BTW. You have presented a lot of assumptions on what 99% of pianists think and what their teachers do on this thread...So is this a rule that only applies to the rest of us?
that's logic, not assumption.
Ok, so I understood the rule wrong...it only says the rest of us are assuming, not using logic
I doubt her teacher is concentrating on the actual way she plays them either. Or at least hasn't made it clear to her why she is asked to play them at lessons.
BUT my main thing which I've known all along, and that is difficult for me to fix is focus. I'm focused in the sense that I know why I'm there, what I want to do. Not thinking about going home etc. But my head is not in the keys or in my hands when I'm playing the scales.
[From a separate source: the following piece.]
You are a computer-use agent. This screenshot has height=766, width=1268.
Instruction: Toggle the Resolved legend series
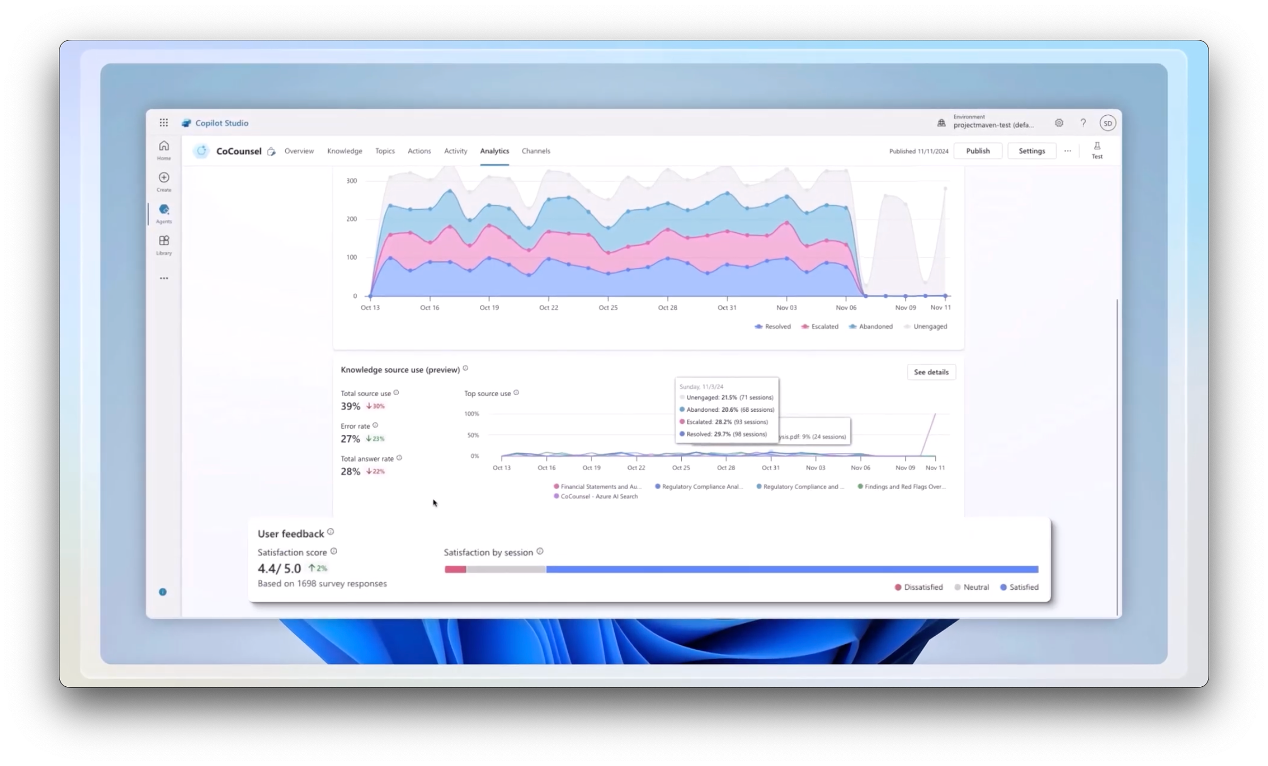pyautogui.click(x=773, y=326)
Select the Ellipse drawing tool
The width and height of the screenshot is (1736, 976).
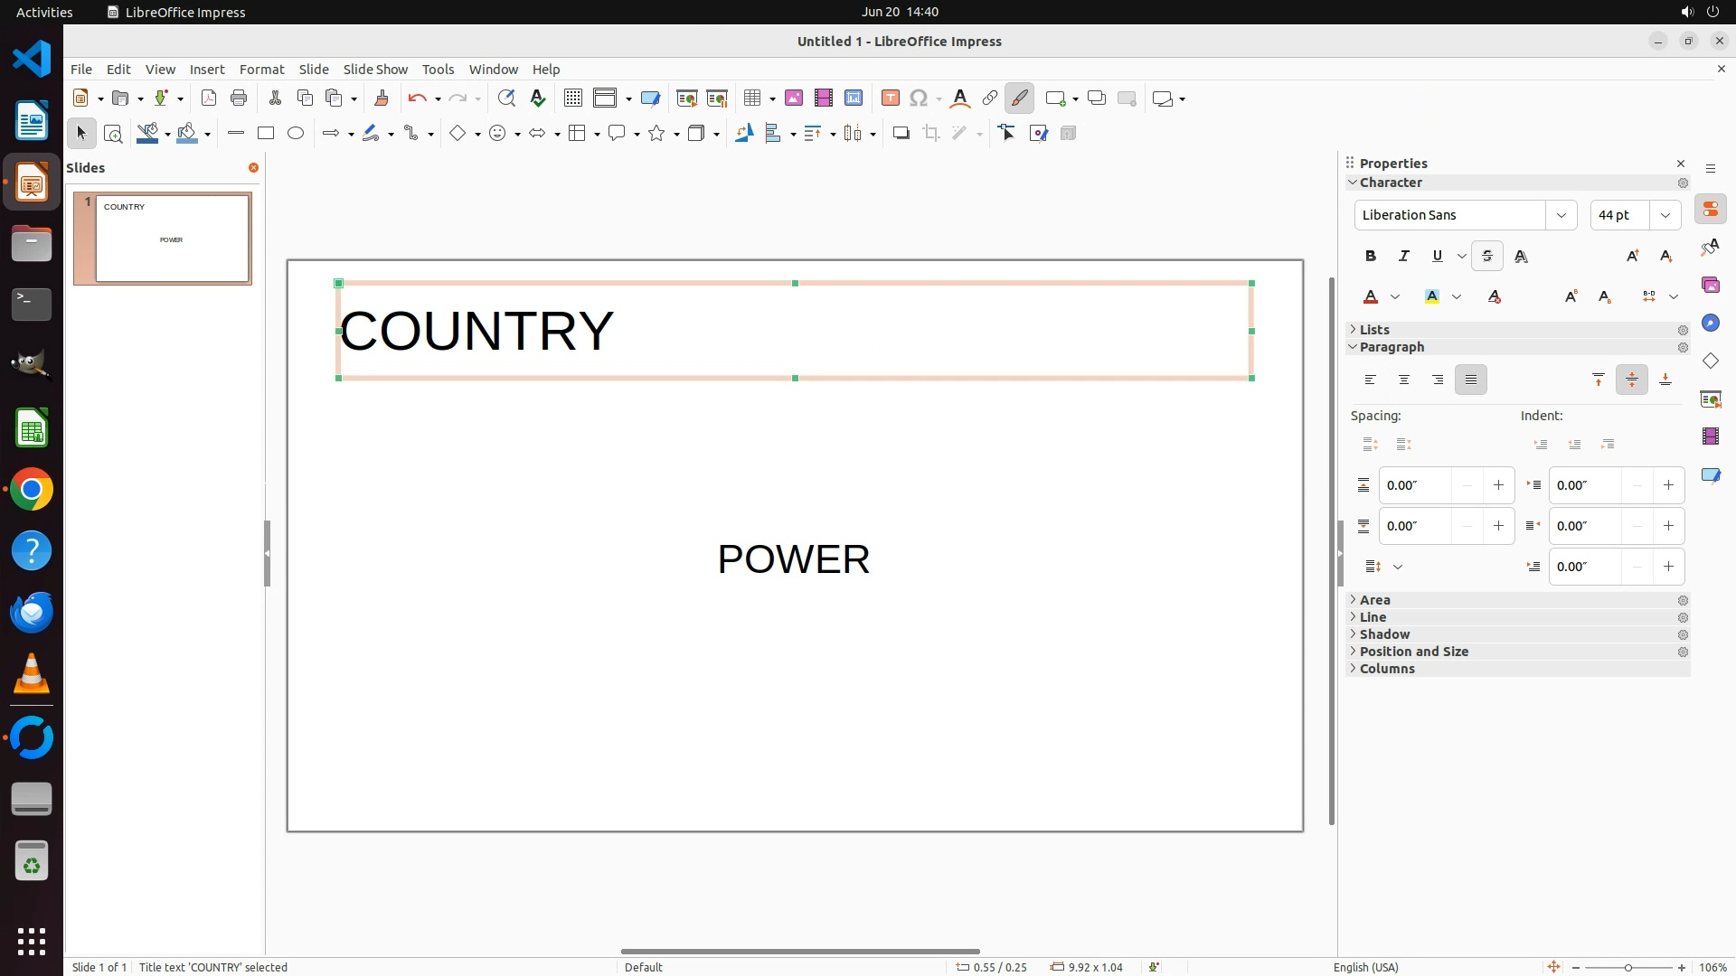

Try this, it might work. You never know.Get a plastic bottle with a screw top, like a small soft drink container, and a wide cup like a short milk glass or wide coffee cup. The bottle has to have a very narrow mouth, and the cup a very wide mouth, but exact dimensions are unimportant. Fill the bottle halfway or so with water.Before you get out of the car, pour water from the narrow bottle into the cup. That represents the lack of focus you're demonstrating with scales. Now, pour the water back into the narrow mouth of the bottle without spilling. THAT's the concentration you need for your scales. Put the cap back on the bottle.Now just before you play your scales for the teacher, briefly mentally recreate the state of concentration you used to pour the water. This is a basic martial arts exercise, possibly from wing chun or something similar. If it works for piano, let us all know.
You don't think about scales when focusing on pouring water. you put all your focus on pouring the water, not into other things. why distract yourself from the overwhelmingly more intricate task of executing a scale by filling the mind with anything else?
OP obviously needs some technical instruction, as per some comments made after the OP..However, I would question whether your teacher gives you technical help in any context rather than just scales.....since this whole thread seems to be totally abandoning the idea that a large part of why scales are useful is as much to do with familiarity with patterns and keys, rather than that they can be used as a mechanical technique developer.. And that the teacher may not be that concerned with the technique right now, but rather has spent some months ensure the student is familiar with ALL keys, alongside other work that may have included more contextual technique help.